Еще не зная, что он замышляет, монах послушно спустился к самой воде. В лицо пахнуло теплотой парного молока и ароматом первых весенних листьев. На последней ступени, широкой, как палуба боевой галеры, возвышался огромный золотой сосуд, по форме напоминающий церковную купель и разукрашенный узором из треугольников. На дне драгоценного сосуда прозрачно-зеленым изумрудным отливом блестела густая непонятная жидкость.
«Спустился?» — раздался сверху властный голос жреца.
«Да», — с беспокойством ответил королевский посол.
«А теперь глянь, что станется с тем, кто пожелает быть бессмертным», — торжествующе и зловеще проговорил слепой маг, почти невидимый в темноте, и неожиданно крикнул что-то на неизвестном гортанном языке.
И тут же вода в озере забурлила, заклокотала, всплеснулась дрожащей волной и из облака пены, пузырей и брызг возник ужасающий лик сатаны.
Омерзительная змеиная морда, покрытая отвратительной чешуей, которая местами отставала от кожи и топорщилась, как у дохлой рыбы.
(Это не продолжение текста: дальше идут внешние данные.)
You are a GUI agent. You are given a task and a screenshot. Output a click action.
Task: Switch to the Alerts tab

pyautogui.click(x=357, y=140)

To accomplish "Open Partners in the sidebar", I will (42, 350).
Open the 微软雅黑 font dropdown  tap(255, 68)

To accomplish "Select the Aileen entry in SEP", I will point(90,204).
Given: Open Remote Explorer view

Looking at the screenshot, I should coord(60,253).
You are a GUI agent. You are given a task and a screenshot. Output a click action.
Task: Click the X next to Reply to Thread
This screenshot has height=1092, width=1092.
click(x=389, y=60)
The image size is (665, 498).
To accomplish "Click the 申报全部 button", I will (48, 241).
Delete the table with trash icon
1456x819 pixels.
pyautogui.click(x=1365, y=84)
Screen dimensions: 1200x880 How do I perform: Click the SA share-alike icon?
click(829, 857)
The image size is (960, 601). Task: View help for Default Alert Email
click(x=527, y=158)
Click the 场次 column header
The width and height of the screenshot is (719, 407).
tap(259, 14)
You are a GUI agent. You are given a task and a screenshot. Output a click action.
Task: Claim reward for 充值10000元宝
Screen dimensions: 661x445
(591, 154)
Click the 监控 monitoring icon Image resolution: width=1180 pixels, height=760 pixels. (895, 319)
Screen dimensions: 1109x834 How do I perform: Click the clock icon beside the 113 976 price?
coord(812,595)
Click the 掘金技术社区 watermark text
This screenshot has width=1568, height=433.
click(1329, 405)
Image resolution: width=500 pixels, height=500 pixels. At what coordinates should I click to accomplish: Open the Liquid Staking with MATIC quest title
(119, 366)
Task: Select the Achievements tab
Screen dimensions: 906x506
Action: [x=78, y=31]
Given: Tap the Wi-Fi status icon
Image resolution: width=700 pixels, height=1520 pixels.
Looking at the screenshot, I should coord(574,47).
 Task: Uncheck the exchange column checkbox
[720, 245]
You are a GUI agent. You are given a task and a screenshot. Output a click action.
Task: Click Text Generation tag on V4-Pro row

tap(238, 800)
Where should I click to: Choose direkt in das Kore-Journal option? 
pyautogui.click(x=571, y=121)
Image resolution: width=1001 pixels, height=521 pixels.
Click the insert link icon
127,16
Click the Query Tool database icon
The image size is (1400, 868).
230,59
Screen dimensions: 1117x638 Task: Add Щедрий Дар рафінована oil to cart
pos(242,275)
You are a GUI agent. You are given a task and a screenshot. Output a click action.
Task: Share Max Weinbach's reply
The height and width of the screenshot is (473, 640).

Чудовищная безгубая пасть с мертвенным оскалом. Меж редких истертых зубов проглядывал черный слюнявый язык. Немигающие, налитые кровью глаза смотрели жадно и недобро. Глубокие, близко посаженные ноздри на конце тупой морды хлюпали и шипели, расширяясь при вдохе и сужаясь при выдохе. От низко надвинутого лба шел, исчезая в воде, гребень из наростов, острых шипов и бородавок. Морда тяжко вздохнула, потом жалобно всхлипнула и вдруг, открыв во всю ширину бездонную зубастую пасть, нечленораздельно и сдавленно рявкнула, распространяя смрадное холодное дыхание. Это было последнее, что увидел и запомнил Альбрехт Рох. Голова пошла кругом, ноги подкосились, и он, потеряв сознание, рухнул на каменные плиты.
Неизвестно сколько времени провел он в беспамятстве. Когда очнулся — вокруг не было ни подземной пещеры, ни слепого мага, ни устрашающей морды дьявола. Альбрехт Рох лежал у подножья черной стены вблизи ревущего водопада. Над ним склонились угрюмые бородатые лица погонщиков яков, а вверх, к далекому краю пропасти уплывала пустая плетеная корзина.
Глава V
Конный отряд
Керн прервал чтение и захлопнул древнюю книгу так, что хрустнул переплет и пахнуло кислым запахом отсыревшей кожи.
— Вот так, — заключил он. — Что скажете?
— Удивительно, — прошептал я, с трудом возвращаясь к реальности.
Бесхитростный, неторопливый рассказ средневекового монаха захватил и увлек меня с первых же слов. Я настолько зримо представлял каждый шаг францисканца, что казалось, будто меня самого увлекли в таинственные недра гор и долго водили по неведомому лабиринту. Волшебные сказки, старинные саги и фантастические повествования может по-настоящему любить лишь тот, кто умеет хотя бы на мгновение поверить в реальность происходящего. Я видел, слышал, чувствовал, осязал — и гнетущую тесноту подземных коридоров, и бесшумные движения слепого жреца, и высокие своды пещер, и парное дыхание Теплого озера, и даже дьявольский лик сатаны глянул на меня так пронзительно и кровожадно, точно перед глазами ожила вдруг икона или церковная фреска.